Whereas the Second Psalm focused on the fear of God as a requisite to knowledge and, ultimately, any form of true power (one that is not founded in the Ego, but rather flows through and from God himself), the Third Psalm shows that the fear of the Lord leads to freedom from the fear of man.
The psalmist writes the words above in the midst of an immanent threat to his life—he is being pursued by attackers who will kill him when they find him. And yet, so confident is he in the Lord that he is able to do perform the most vulnerable act—sleep—even though a letting down of all defenses means a potential loss of life. The writer here is not just free from fear, but from all anxiety.
Interestingly, the writer’s security is not merely a defensive one, but it manifests itself in an active faith of the offensive:
Arise, Lord! Save me, my God!
For you strike the cheekbone of all my foes;
you break the teeth of the wicked
We don’t here see death and utter destruction, but we do see a plea for debilitation. The saving of the righteous happens transpires through the punishment of the wicked.

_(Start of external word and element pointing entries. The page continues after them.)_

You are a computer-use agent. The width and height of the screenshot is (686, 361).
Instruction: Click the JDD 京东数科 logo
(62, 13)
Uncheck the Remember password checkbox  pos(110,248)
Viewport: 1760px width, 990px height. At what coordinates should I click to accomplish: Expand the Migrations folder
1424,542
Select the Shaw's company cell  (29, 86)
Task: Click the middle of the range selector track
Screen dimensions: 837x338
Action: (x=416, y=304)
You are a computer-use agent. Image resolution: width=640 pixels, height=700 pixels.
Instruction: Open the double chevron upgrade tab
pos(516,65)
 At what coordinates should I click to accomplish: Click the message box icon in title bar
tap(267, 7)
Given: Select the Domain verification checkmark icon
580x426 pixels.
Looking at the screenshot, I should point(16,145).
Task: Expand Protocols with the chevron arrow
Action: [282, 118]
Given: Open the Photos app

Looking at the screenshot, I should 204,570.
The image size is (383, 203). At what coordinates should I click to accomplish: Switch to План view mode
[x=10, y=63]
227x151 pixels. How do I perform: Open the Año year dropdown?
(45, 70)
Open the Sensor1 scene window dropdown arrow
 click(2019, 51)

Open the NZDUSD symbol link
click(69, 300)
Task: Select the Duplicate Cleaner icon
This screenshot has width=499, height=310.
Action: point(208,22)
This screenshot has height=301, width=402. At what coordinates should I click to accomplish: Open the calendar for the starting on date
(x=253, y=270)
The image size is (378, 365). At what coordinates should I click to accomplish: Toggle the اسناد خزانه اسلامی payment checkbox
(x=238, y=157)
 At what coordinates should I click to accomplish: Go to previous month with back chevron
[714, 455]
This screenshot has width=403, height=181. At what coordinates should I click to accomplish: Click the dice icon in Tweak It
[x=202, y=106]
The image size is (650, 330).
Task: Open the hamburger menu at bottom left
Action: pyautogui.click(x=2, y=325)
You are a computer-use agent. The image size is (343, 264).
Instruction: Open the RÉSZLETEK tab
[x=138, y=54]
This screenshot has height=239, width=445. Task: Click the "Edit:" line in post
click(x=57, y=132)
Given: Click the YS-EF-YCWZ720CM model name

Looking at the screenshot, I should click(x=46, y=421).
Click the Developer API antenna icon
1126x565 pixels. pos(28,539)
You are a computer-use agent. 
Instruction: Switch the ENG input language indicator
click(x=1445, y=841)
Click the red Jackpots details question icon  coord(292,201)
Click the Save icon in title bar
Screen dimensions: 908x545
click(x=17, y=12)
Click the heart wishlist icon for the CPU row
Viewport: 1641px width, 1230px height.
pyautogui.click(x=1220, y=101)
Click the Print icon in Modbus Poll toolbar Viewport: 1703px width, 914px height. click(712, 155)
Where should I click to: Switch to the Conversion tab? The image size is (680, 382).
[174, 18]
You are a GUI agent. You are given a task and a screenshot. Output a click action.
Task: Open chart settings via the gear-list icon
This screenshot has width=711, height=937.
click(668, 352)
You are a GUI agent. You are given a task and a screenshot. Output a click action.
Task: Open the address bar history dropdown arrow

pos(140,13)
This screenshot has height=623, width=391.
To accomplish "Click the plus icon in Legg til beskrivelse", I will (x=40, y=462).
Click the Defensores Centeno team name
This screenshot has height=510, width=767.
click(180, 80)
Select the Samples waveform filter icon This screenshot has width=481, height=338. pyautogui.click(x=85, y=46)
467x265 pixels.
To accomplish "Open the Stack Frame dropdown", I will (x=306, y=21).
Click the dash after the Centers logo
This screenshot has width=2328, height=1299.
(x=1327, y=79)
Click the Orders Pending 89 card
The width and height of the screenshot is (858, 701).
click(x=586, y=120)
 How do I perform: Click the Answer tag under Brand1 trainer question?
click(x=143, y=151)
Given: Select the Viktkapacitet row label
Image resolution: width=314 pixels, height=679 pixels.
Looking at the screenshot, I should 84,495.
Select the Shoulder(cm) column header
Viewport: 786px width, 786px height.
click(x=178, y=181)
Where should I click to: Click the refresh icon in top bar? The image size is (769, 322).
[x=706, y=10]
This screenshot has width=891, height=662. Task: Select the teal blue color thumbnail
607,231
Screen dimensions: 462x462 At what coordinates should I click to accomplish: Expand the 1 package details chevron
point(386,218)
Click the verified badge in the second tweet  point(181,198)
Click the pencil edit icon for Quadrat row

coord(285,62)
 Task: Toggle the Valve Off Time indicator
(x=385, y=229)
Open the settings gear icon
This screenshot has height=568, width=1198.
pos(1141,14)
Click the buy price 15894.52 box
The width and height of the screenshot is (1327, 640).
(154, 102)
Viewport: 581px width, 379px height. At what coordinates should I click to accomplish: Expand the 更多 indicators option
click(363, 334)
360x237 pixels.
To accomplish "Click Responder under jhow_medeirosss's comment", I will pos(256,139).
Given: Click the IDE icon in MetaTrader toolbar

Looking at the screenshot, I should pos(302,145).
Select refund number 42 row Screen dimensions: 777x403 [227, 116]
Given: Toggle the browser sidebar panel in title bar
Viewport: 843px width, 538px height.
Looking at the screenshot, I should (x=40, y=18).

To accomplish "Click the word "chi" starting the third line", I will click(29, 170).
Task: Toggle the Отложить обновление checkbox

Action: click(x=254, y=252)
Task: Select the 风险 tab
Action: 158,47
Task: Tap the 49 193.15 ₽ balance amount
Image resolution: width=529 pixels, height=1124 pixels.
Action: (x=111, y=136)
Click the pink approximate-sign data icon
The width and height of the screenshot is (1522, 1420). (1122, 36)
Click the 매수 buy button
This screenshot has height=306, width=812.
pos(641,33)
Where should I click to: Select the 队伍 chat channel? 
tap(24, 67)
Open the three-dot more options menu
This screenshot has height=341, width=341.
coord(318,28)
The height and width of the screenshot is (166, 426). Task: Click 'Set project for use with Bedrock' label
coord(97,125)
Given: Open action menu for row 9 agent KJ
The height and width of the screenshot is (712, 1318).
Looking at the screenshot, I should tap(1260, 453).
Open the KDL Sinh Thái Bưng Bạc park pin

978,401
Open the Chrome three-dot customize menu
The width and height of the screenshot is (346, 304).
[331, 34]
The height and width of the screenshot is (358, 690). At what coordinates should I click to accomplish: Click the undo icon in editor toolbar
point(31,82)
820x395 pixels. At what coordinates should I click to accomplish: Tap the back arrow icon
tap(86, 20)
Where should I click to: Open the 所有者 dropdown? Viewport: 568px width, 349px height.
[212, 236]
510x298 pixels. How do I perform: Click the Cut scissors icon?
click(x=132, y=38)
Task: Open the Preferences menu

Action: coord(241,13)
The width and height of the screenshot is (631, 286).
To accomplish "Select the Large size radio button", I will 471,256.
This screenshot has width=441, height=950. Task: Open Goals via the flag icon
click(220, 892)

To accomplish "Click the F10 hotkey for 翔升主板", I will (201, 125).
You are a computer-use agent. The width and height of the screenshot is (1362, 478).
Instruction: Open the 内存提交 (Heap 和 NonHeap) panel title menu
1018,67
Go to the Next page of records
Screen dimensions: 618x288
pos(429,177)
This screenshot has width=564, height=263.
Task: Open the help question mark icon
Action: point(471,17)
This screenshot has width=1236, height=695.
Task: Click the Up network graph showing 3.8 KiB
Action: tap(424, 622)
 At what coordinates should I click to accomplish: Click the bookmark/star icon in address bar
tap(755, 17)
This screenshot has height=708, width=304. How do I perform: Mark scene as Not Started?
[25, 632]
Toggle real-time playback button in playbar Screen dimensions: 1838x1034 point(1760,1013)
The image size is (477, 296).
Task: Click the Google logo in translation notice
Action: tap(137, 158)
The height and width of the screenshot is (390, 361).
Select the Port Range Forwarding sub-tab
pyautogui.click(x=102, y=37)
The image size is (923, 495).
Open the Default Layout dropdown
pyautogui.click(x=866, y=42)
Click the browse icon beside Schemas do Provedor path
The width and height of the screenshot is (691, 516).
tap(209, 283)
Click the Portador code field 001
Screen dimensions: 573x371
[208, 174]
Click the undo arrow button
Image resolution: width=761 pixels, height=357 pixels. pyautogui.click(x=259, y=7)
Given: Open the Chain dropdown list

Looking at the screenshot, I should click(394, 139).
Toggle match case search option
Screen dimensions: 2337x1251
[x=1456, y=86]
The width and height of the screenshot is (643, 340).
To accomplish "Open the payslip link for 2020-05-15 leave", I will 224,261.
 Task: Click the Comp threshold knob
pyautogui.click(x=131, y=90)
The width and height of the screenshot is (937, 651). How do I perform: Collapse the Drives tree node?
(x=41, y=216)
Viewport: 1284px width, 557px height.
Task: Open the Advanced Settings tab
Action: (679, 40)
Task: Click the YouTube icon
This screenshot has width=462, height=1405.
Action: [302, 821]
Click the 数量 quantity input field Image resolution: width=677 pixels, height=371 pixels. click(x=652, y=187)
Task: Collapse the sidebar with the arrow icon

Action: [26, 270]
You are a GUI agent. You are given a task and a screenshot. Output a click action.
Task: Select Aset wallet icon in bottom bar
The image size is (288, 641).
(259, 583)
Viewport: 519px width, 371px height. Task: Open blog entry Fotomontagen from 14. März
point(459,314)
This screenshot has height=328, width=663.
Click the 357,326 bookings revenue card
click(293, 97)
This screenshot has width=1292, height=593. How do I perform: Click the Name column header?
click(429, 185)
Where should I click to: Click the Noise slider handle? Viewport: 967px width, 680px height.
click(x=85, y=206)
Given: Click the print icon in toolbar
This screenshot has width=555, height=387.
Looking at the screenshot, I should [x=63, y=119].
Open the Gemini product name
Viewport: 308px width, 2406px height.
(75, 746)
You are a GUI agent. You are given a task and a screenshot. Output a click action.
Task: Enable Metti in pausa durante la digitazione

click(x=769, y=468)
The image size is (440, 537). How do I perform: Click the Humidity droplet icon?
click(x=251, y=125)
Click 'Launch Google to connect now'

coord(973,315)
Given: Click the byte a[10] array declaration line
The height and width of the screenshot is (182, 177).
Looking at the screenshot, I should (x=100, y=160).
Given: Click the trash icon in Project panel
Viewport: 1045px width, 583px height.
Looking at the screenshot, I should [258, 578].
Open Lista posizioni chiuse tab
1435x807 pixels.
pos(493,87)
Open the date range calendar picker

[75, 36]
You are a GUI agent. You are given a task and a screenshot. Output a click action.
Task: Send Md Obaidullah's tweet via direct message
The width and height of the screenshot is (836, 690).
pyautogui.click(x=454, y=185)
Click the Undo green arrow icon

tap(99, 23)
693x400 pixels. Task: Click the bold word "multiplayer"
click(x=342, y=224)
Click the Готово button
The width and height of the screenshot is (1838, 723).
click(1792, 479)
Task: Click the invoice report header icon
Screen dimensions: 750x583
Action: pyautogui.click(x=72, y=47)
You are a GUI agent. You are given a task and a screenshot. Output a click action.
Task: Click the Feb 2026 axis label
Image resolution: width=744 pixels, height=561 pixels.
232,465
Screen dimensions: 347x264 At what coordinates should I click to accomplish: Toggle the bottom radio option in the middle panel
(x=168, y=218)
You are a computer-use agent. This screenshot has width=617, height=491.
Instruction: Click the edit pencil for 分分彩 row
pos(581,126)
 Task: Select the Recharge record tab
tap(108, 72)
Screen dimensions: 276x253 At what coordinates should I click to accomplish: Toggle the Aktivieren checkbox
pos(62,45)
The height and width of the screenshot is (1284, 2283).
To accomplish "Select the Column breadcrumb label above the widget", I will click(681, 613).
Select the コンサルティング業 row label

What is striking about this psalm is the writer finds himself in a place of true desperation
How many are my foes!
How many rise against me!
And the reiterate, no one seems to believe he can (or will) be saved:
How many say of me,
There is no salvation for him in God
“It is not God who will (or can) save, but he may save himself, perhaps” they say. But the psalmist rejects this: On the contrary, it is precisely the Lord who allows him to live, who gives him the ability to continue. It is through this knowledge that he does not fear either man (or himself!), but finds rest in the Lord, who watches over all things.